··· MATERIAL SHOWN

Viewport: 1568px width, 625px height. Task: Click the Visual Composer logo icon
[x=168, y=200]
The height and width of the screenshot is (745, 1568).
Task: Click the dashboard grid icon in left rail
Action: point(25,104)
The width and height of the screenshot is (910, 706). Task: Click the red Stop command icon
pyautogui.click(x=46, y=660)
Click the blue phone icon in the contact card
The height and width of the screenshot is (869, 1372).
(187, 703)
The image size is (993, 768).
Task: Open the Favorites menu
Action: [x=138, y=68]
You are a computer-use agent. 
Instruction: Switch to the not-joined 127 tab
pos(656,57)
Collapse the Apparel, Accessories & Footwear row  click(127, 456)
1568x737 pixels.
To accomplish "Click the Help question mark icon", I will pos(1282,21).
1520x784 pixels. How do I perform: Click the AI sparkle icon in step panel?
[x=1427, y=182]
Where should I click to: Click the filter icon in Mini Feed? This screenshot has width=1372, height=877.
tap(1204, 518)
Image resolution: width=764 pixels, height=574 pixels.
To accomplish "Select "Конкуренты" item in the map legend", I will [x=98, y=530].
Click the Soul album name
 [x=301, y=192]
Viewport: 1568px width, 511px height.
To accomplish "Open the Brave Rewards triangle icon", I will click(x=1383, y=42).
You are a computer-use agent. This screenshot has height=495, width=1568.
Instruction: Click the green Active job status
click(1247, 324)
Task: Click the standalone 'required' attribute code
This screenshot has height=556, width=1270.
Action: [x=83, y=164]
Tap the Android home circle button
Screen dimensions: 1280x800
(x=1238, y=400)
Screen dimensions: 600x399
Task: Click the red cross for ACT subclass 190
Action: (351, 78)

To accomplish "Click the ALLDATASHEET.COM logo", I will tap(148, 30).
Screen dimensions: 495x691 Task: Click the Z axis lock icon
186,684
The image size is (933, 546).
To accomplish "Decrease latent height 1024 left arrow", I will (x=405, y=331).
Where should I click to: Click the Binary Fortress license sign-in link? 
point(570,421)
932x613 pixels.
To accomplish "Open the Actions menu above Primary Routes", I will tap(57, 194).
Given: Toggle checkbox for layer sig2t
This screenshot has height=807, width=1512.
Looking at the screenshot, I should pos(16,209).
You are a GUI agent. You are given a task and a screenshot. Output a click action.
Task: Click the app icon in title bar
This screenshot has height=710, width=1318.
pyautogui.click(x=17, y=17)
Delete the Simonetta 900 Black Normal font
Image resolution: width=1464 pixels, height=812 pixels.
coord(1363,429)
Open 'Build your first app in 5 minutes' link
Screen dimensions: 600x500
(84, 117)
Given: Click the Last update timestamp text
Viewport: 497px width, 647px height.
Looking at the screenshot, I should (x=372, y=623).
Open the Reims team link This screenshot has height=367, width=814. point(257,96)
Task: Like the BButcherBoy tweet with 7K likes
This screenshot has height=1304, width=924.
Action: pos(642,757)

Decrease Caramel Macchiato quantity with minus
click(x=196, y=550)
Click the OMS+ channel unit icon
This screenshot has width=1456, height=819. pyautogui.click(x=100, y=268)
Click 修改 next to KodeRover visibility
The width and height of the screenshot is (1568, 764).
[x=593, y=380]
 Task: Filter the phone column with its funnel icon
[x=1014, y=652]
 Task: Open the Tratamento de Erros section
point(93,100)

······

**TASK DETAILS:** Render the data from the line with "Task: Like the" to the line with "This screenshot has width=1456, height=819." as a two-column CSV headed input,output. Give one row per text and its answer, with each field quoted and line breaks turned into spaces.

**EXERCISE OUTPUT:**
input,output
"Task: Like the BButcherBoy tweet with 7K likes This screenshot has height=1304, width=924.","Action: pos(642,757)"
"Decrease Caramel Macchiato quantity with minus","click(x=196, y=550)"
"Click the OMS+ channel unit icon","This screenshot has width=1456, height=819. pyautogui.click(x=100, y=268)"